→ Record extracts
-----

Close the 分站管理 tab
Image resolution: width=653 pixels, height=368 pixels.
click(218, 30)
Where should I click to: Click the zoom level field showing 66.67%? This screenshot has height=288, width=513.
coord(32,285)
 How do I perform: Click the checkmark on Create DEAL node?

-----

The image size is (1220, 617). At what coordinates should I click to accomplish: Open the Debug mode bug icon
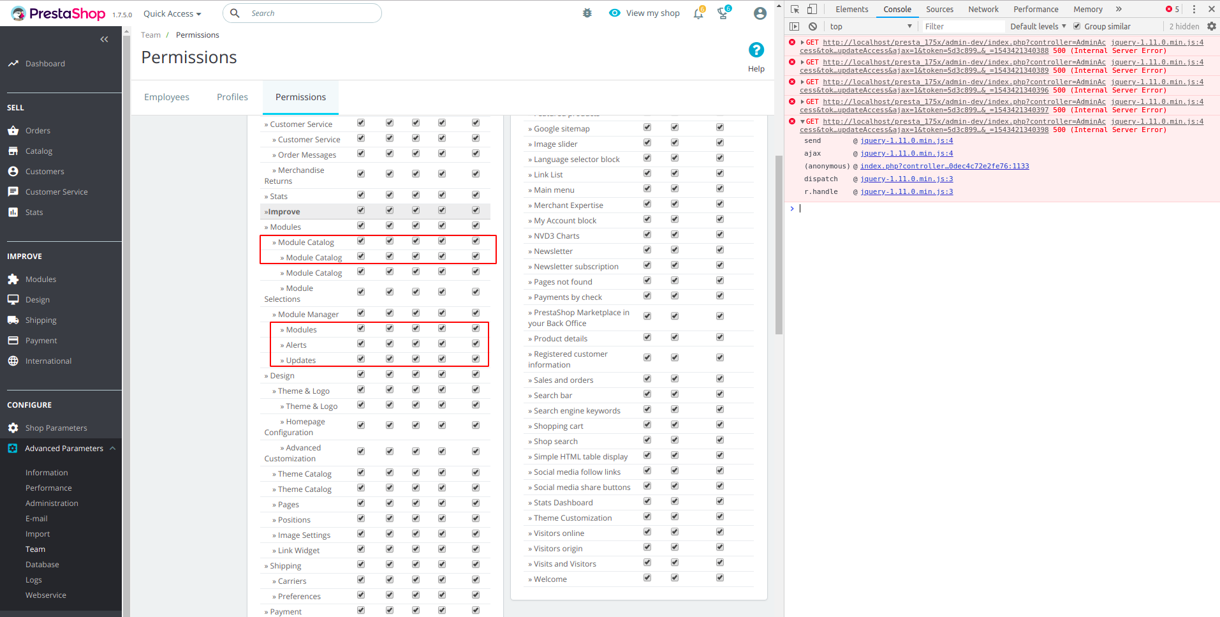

-----

→ Task goal
All lines above from the line with "Close the 分站管理 tab" through the line with "How do I perform: Click", both included, are to be set down exactly, with nothing else.

→ Output of the exercise
Close the 分站管理 tab
Image resolution: width=653 pixels, height=368 pixels.
click(218, 30)
Where should I click to: Click the zoom level field showing 66.67%? This screenshot has height=288, width=513.
coord(32,285)
 How do I perform: Click the checkmark on Create DEAL node?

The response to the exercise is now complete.